The twilight surrounded them now. The first crickets chirped. An evening breeze. They watched Consuela. Her arms behind her back like a schoolchild in line. And then she started to sing and her voice blended with the coming night.
“Still think it’d be best if you stayed out here with us,” Mitchell said.
“Still think it’s best I don’t,” Russell said and he thought of Larry and Walt being there. Promising to come back. He knew they’d follow him wherever he went.
“What’d you do with the gun?”
“Sold it at the pawn shop.”
“Damn you, Russell.”
“Got thirty bucks.”
“Thirty bucks?”
“I’m kidding, old man.”
Consuela reached the pond and began making her way around it and she was only a silhouette in whatever light was left.
“How long does she do this for?” Russell asked.
“Don’t know. Sometimes I’m back inside before she’s done.”
Russell got them two more beers and they sat and rocked. Russell started to say something about finding a house to paint but he liked it better with nothing to say. Consuela finally came back and she went into the house and got a beer for herself and she sat down with the men.
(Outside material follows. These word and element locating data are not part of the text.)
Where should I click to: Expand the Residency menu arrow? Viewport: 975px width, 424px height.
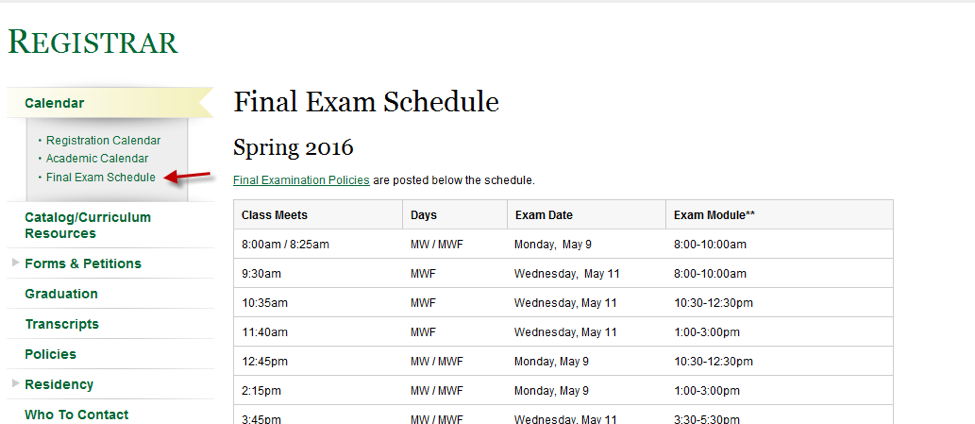pos(15,384)
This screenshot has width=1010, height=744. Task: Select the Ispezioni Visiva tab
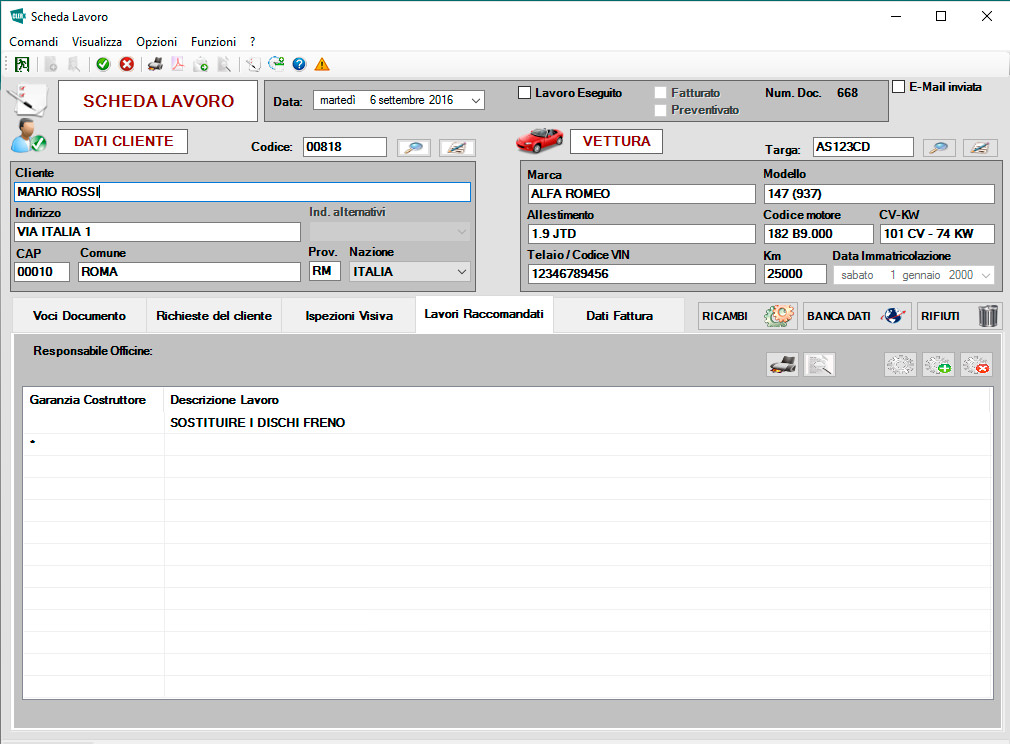(349, 316)
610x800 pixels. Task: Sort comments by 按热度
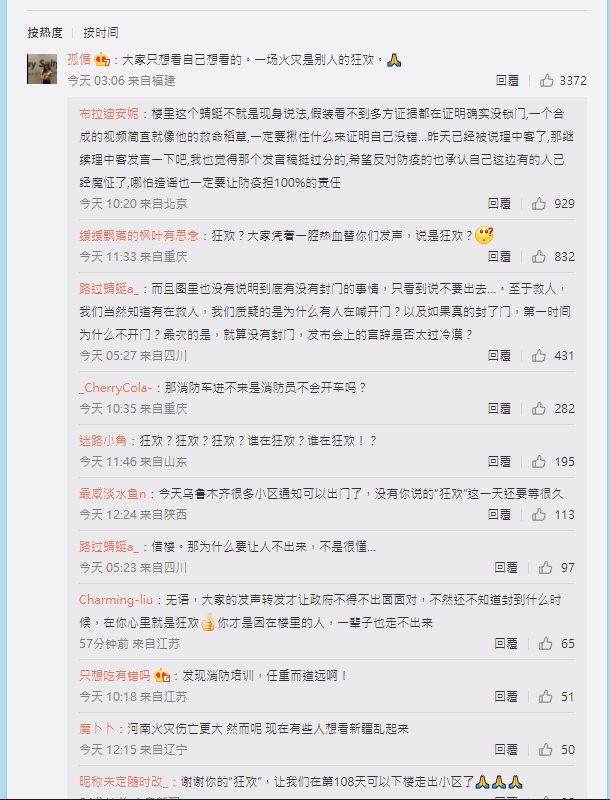click(45, 33)
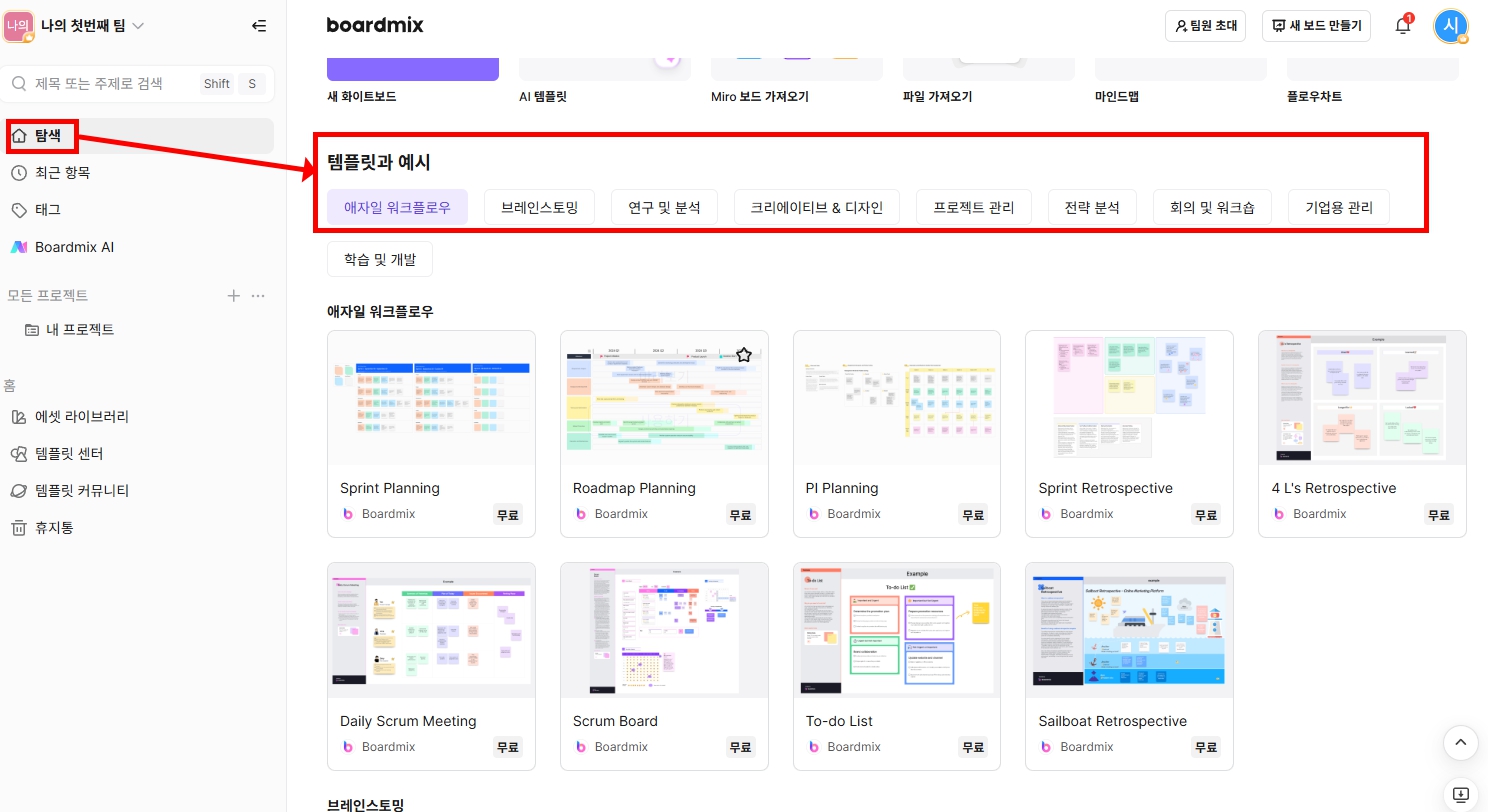Click the scroll-to-top arrow button
Viewport: 1488px width, 812px height.
1460,743
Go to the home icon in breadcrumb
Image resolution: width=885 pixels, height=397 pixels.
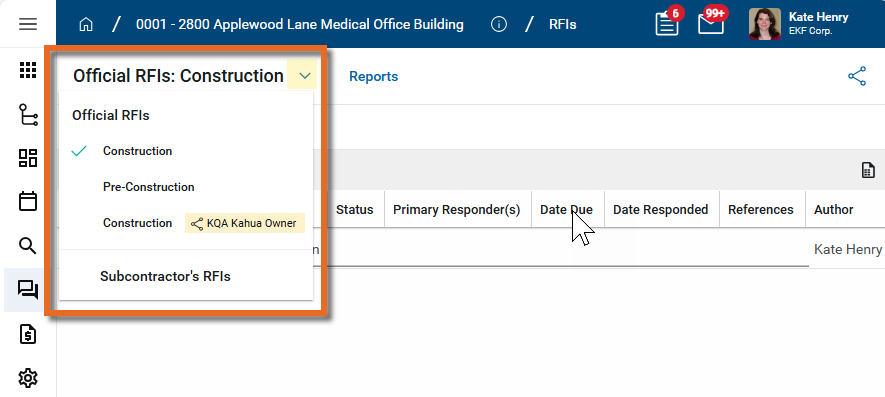click(x=86, y=25)
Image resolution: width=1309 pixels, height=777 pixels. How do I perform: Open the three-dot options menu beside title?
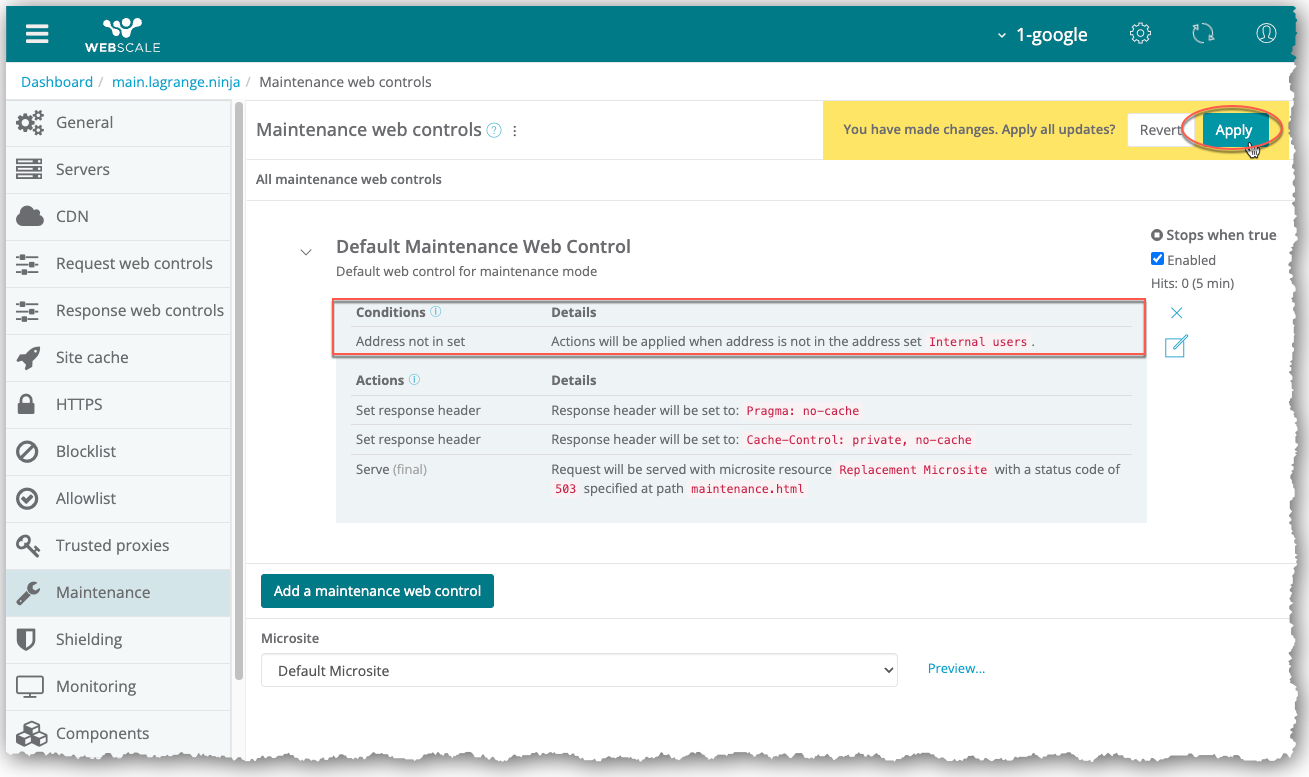tap(515, 131)
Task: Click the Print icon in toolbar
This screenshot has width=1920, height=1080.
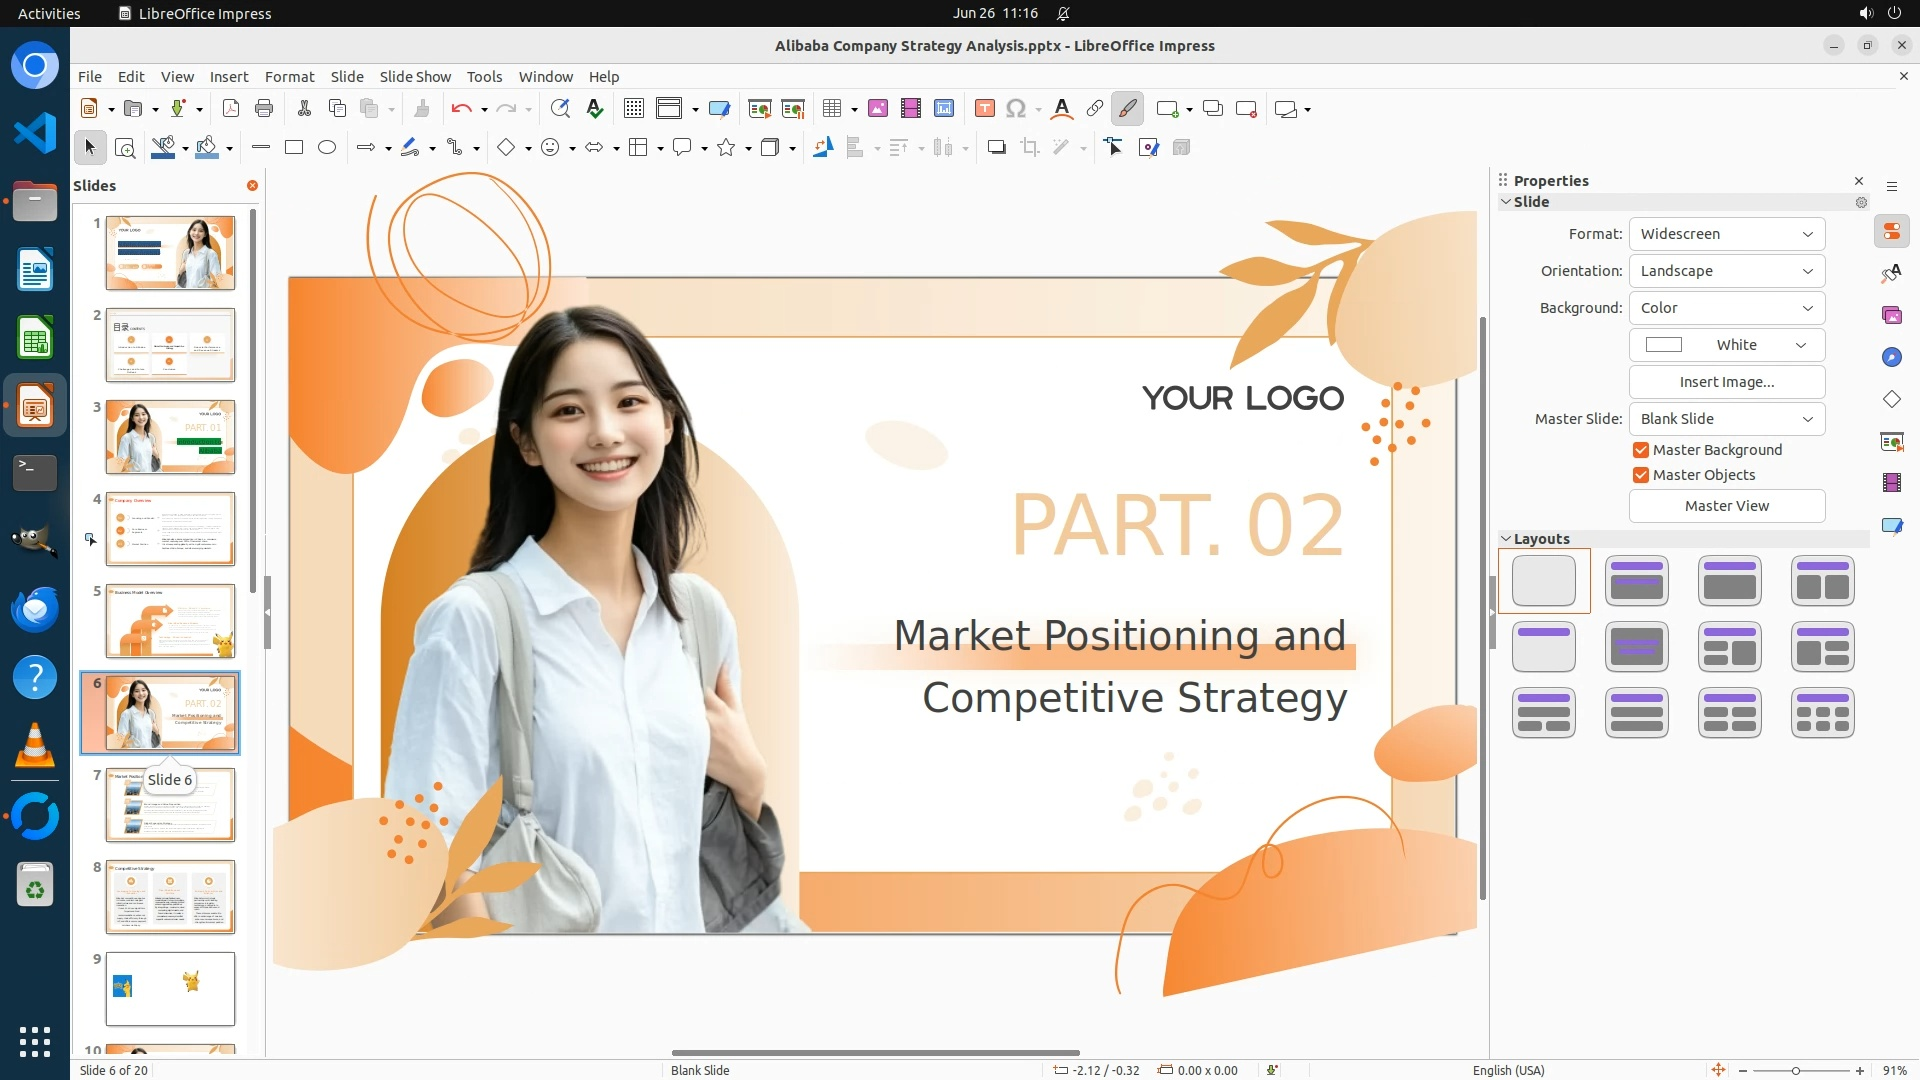Action: tap(264, 109)
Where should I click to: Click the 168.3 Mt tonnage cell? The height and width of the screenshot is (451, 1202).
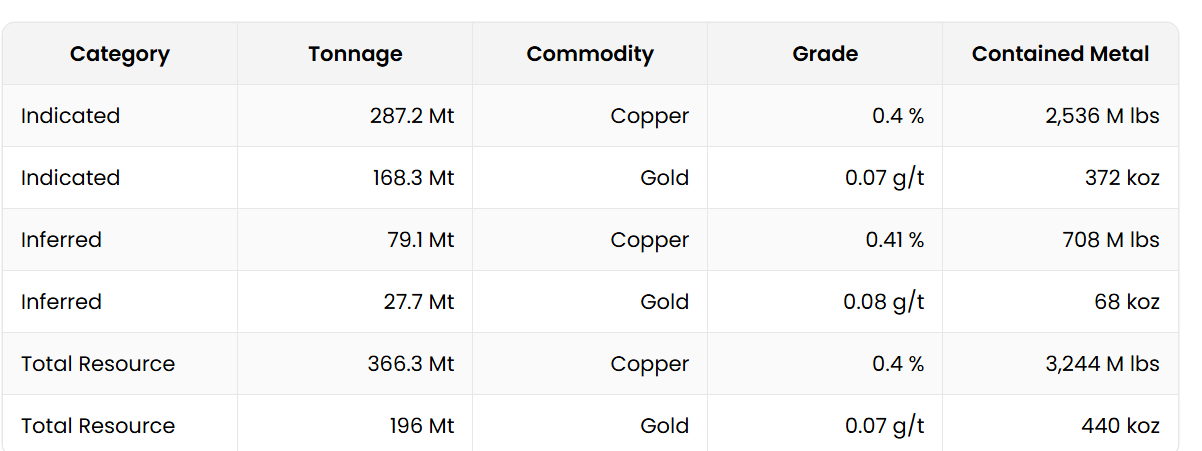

“You know it. Don’t you?” Mitchell said.
“Know what?”
His father drank. Paused.
“It’s a pretty night,” he said.
“That ain’t what you were about to say.”
“No. It ain’t.”
“Then what?”
“Just that he’s gonna come for you, Russell.”
“He already has.”
“He ain’t all there. Never has been.”
“I’m aware.”
Mitchell raised from the chair and stood at the edge of the porch. He spit into the yard and looked out at the deepening night and said he’s gonna come and keep on coming. Until he thinks he’s done.
22
LARRY SAT IN THE TRUCK WITH HIS ARM HANGING OUT THE OPEN window. The truck was parked on the street in front of Russell’s house and the windows were down and the radio was turned low. A crowbar and empty beer cans rested on the seat beside him. He started out simply riding. After a few he’d kept on riding. Now he was parked and trying to figure out the best way to put another scare into the man who killed his brother.
Larry was known as the tall one because he stood a head taller than any man in the Tisdale family, all of whom lined up nearly identical at six feet. Grandfathers, uncles, brothers, all of them. Six years separated him and his brothers, the youngest to the oldest. All of them had square foreheads and chins and kept their black hair cut short and parted on the left and their mouths were small and serious. He was the oldest. And the youngest had been in the dirt for eleven years.
His problem was that he was as loyal as a dog and he thought everyone else should be the same way. Over the years that had kept him in parking lot fights over girls and then later in bar fights over women. And it had kept him thinking about the day that Russell Gaines was going to be set free.